Underfunded public schools and overfunded private schools are “a national disgrace”, say the Greens; they want to reduce government support for private schools to increase funding for public education. But Zed Seselja, Liberal Senator for the ACT, believes the Greens are “out of touch” with ordinary Australians.
Private school funding increased nearly five times as much as public school funding, according to figures Save Our Schools released this month, based on the 2022 Report on Government Services.
Government funding of private schools had increased by $3,338 per student between 2009–10 and 2019–20, compared to $703 per student for public schools, Save Our Schools stated. Or: funding per private school students had increased by 34 per cent, but only by 5 per cent for public school students.

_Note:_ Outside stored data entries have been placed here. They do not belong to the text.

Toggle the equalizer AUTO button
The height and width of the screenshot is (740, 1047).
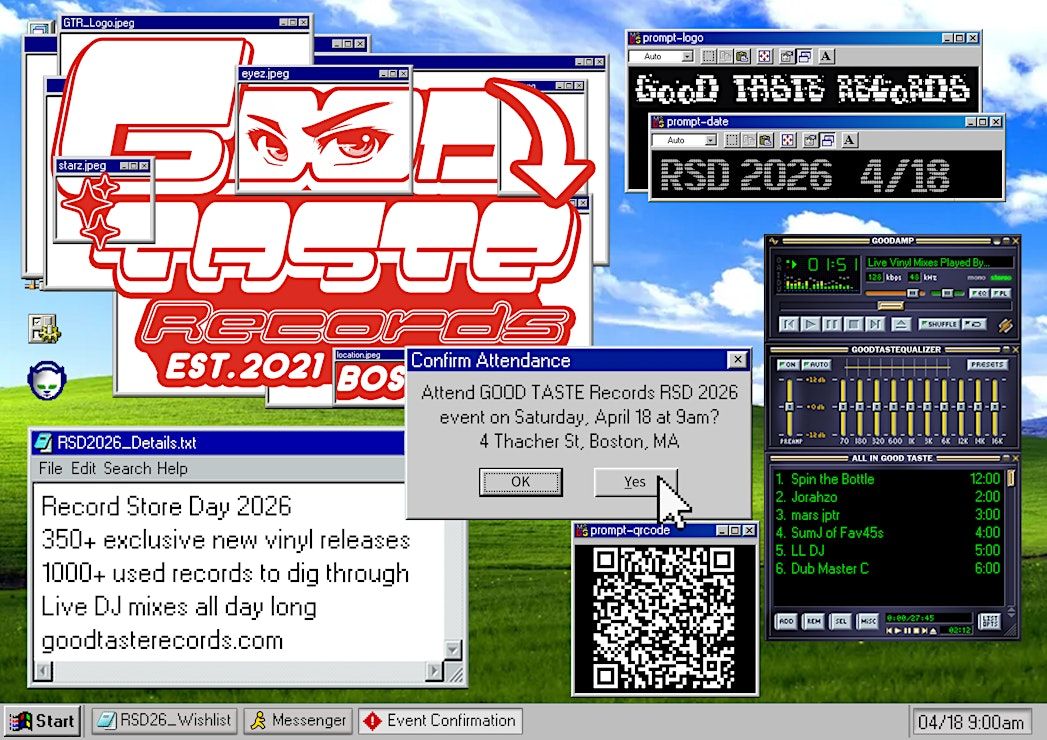click(x=816, y=364)

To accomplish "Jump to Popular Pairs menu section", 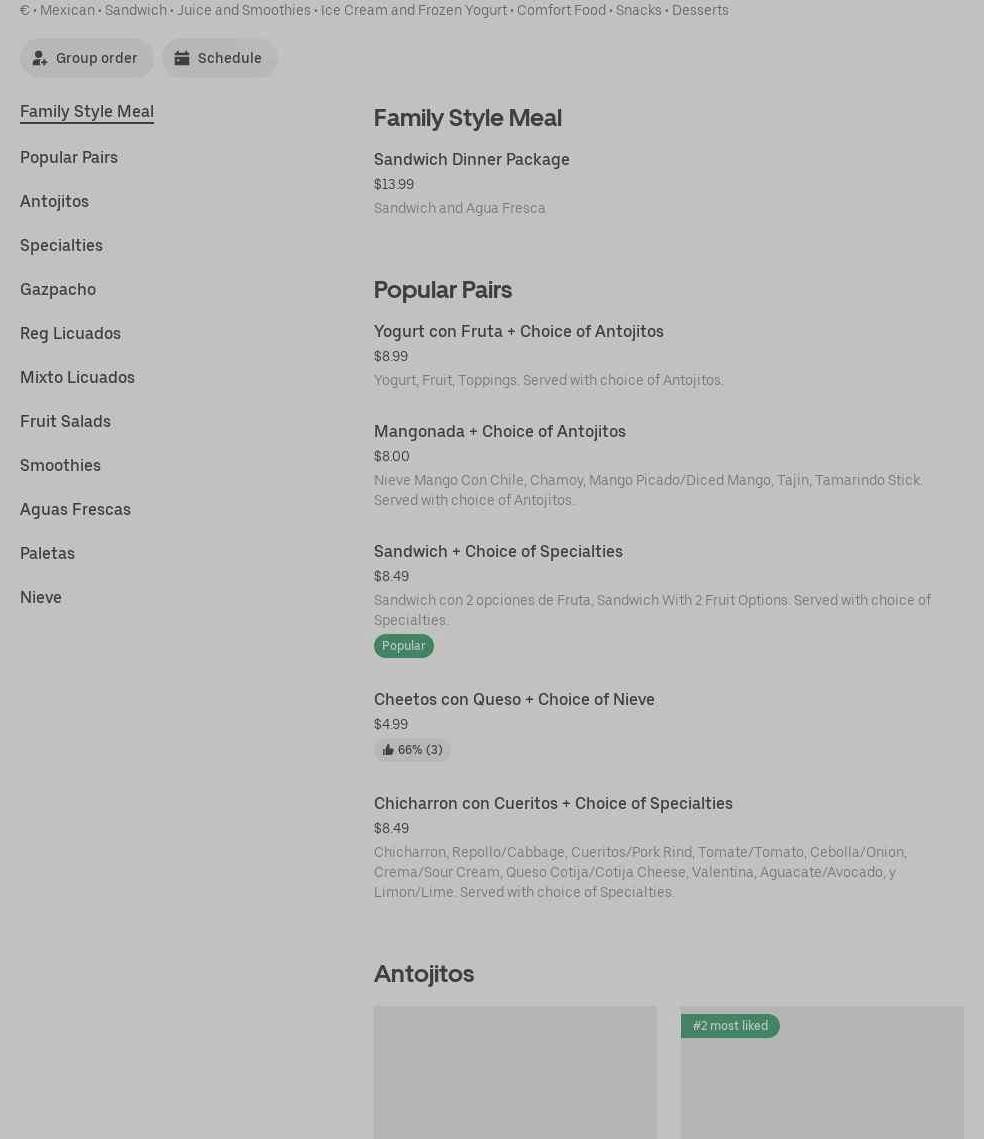I will (x=69, y=157).
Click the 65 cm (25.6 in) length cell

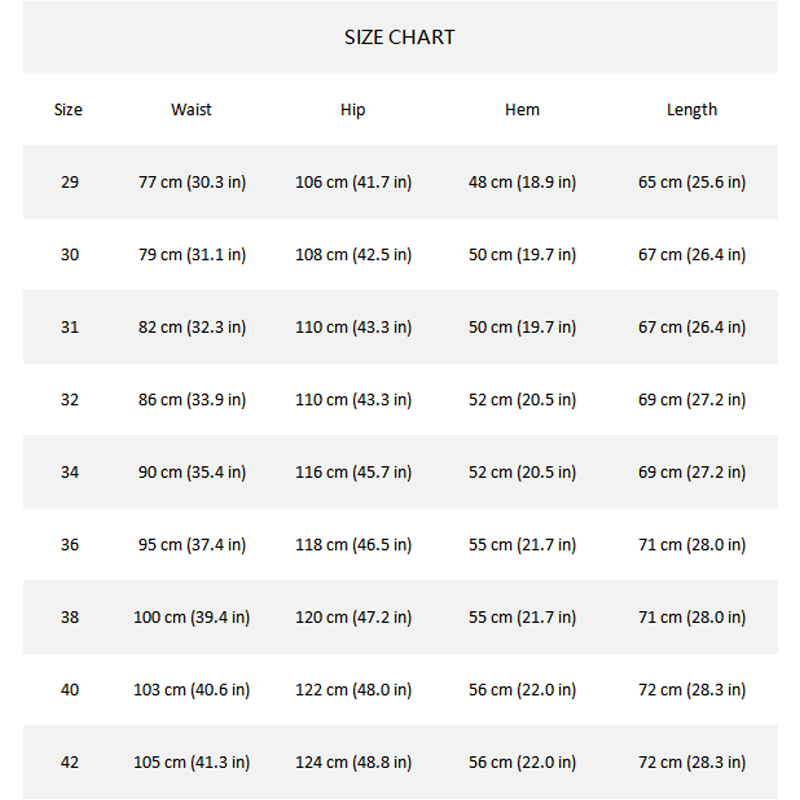point(692,183)
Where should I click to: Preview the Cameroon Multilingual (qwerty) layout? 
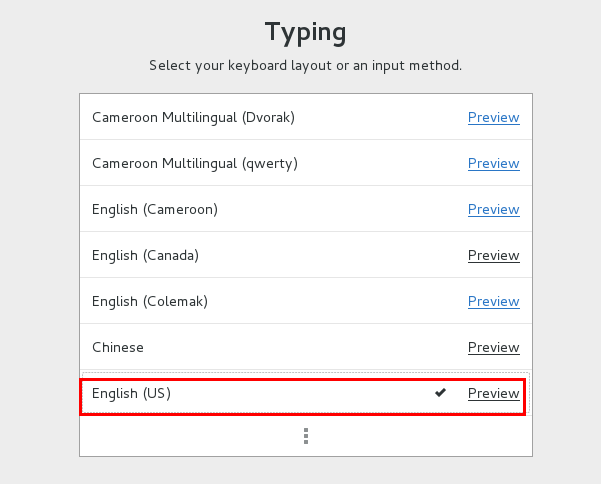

Commonwealth funding for private schools had increased by $3,001 per student, but only by $1,181 for public school students. The situation was even worse in the states: private school funding had increased by $337 per student, but public-school funding had been cut by $478.
“The systematic underfunding of our public schools and corresponding overfunding of private schools is a national disgrace,” said Dr Mehreen Faruqi, Greens Senator for NSW.
The Greens estimate that without investment in public education, 99 per cent of schools will not have the minimum funding they need to educate their students by next year; already, 83 per cent of public school teachers use their own money to buy essential school supplies.
The Greens have pledged to invest $32 billion in public schools over the next decade, and increase Commonwealth funding for schools by 25 per cent.
To do so, they will abolish the Liberals’ $1.2 billion “Choice and Affordability” Fund for non-government schools, which they claim is a “slush” fund, and “end the special deals that are keeping private schools overfunded for most of this decade”. These, Dr Faruqi said, “have only worsened decades of systemic favouritism”.
The Fund Guidelines state the Fund “facilitates parental choice and opportunity, giving parents the ability to choose an affordable school that will best suit their individual child”. It is intended to support schools and students impacted by special circumstances, or in priority areas such as rural, regional, and remote locations, and areas affected by drought or other natural disasters; to help underperforming schools improve outcomes; and to support educationally disadvantaged schools and students.
But, Senator Faruqi said in Senate estimates, it was “grossly unfair and actually quite obscene” that the $1.2 billion “Choice and Affordability” Fund was given to private schools on top of JobKeeper payments, and that private schools received five times the funding of public schools – “when we know that 99 per cent of public schools are still underfunded, and will remain underfunded over the next decade, and almost all private schools are overfunded”.
“Public schools are trying their best to navigate the impacts of Covid, inadequate and crumbling infrastructure, and provide suitable educational resourcing for students, all while enrolments tick up and funding remains stubbornly low,” Dr Faruqi later commented.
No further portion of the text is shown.